Dès 1814, usant de tout son crédit, monsieur Balley obtient que son élève soit à nouveau examiné. Le vicaire général s’enquiert de la piété de l’aspirant : récite-t-il le chapelet, est-il humble ? Devant les réponses affirmatives du curé, il envoie un examinateur au presbytère pour interroger en français le séminariste. Comprenant bien les questions, Jean-Marie répond de manière très satisfaisante. Il est appelé aux ordres mineurs puis au sous-diaconat, qu’il reçoit le 2 juillet 1814. L’examen de fin d’année a lieu quelques jours plus tard ; Jean-Marie est noté trop faible. On l’autorise pourtant à reprendre ses études auprès de l’abbé Balley, qui a toute la confiance de l’autorité diocésaine. Dans un contexte d’instabilité politique, les ordinations diaconales sont anticipées, et l’abbé Vianney y est admis avec soixante confrères, le 23 juin 1815. L’abbé Balley redouble alors ses démarches en faveur de son candidat : il fait valoir le besoin qu’il a d’un vicaire que le diocèse ne peut lui fournir, et demande l’ordination sacerdotale de l’abbé Vianney aussitôt que possible. Il s’occupera lui-même du complément d’études nécessaire. Le dimanche 13 août, Jean-Marie est ordonné prêtre à Grenoble, par délégation du cardinal Fesch, alors exilé. Lorsque, le dimanche 20 août, l’abbé Balley assiste son jeune vicaire pour la Messe de six heures, il éprouve la joie calme et débordante d’avoir obtenu un fort beau résultat.

Le curé doit maintenant transmettre à son disciple son expérience de confesseur, afin de le préparer à exercer lui-même ce ministère. Entre-temps, il le charge de catéchiser les enfants en retard et de préparer des sermons, mais ne le fait prêcher que rarement pour ménager sa timidité et la conscience aiguë qu’il a de son insuffisance. Il lui enseigne comment bien administrer une paroisse, et lui fait aussi remplir les registres paroissiaux ; ceux de l’année 1817, que l’abbé Balley, malade, n’a pu rectifier, fourmillent encore de fautes d’orthographe et d’oublis de toutes sortes.
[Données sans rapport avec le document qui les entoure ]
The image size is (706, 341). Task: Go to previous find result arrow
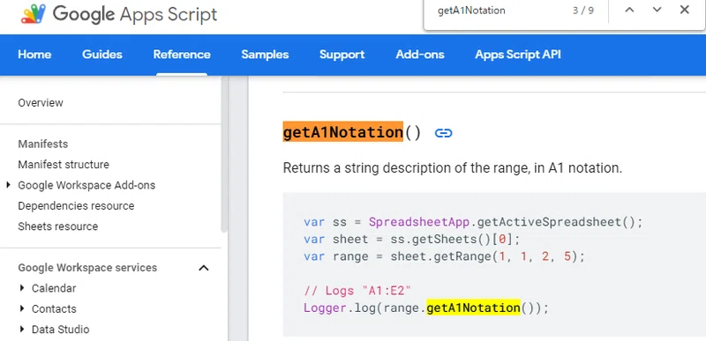click(629, 10)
Mais le secret du presbytère d’Écully se trouve dans la recherche de la sainteté par l’oraison matinale devant le tabernacle, les entretiens spirituels, le bréviaire en commun, les récollections, les pèlerinages à Fourvière, la pénitence au profit des pauvres bien-aimés ; sans oublier la munificence de la table quand on reçoit un hôte.

Cachez cela !

En 1817, souffrant d’un ulcère à la jambe, le curé doit s’appuyer de plus en plus sur son vicaire ; à la Toussaint, il se sent mourir, fait venir Jean-Marie auprès de lui, et lui tend ses instruments de pénitence : « Tenez, mon pauvre Vianney, cachez cela ! Si on le trouvait après ma mort, on croirait que j’ai suffisamment expié mes péchés, et on me laisserait en purgatoire. » Il meurt le 16 décembre 1817, à soixante-six ans. Mathias Loras, alors jeune supérieur du séminaire de Meximieux, célèbre les obsèques.
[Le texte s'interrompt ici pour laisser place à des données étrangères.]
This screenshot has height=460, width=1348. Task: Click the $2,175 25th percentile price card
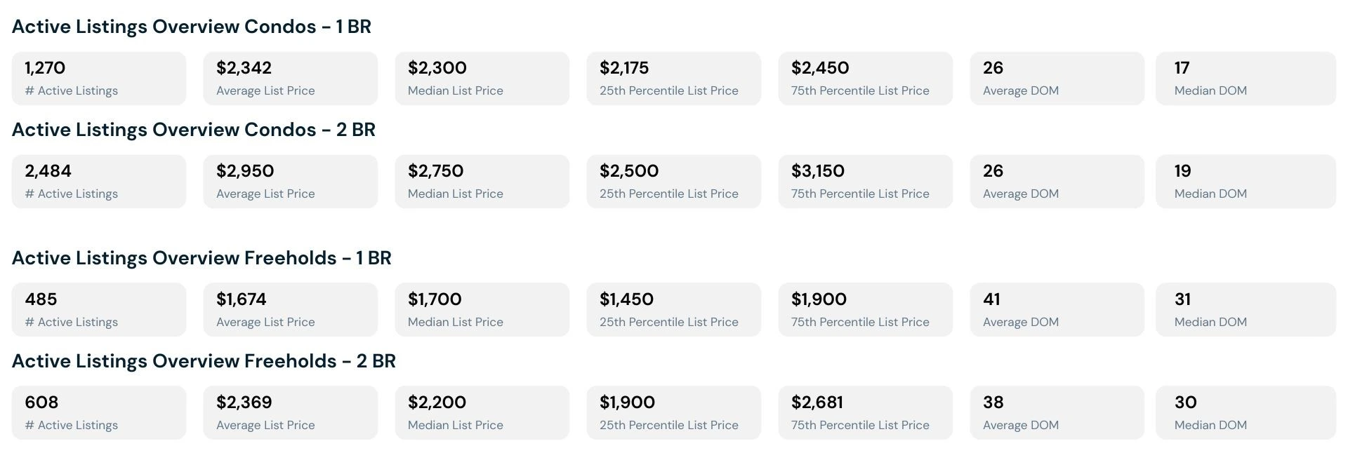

Bientôt nommé desservant à Ars, Jean-Marie Vianney y reproduira ce qu’il avait vu pratiquer par son maître bien-aimé. Il y mettra tout son zèle, avec peut-être parfois quelques manques de mesure, mais animé d’une ferveur toujours grandissante. « J’aurais fini par être un peu sage si j’avais toujours eu le bonheur de vivre avec monsieur Balley », affirmera-t-il. Sous la motion du Saint-Esprit, il deviendra le saint Curé d’Ars, type achevé des prêtres dans le ministère, et patron des curés de l’univers. Voilà la grande œuvre de l’abbé Charles Balley.

Le zèle de ce prêtre exemplaire correspond au souhait exprimé par le Pape Benoît XVI : « Maintenez en vous et autour de vous le désir de susciter, en secondant la grâce de l’Esprit Saint, de nouvelles vocations sacerdotales parmi les fidèles… Rien ne remplacera jamais une Messe pour le salut du monde ! » (Fatima 2010).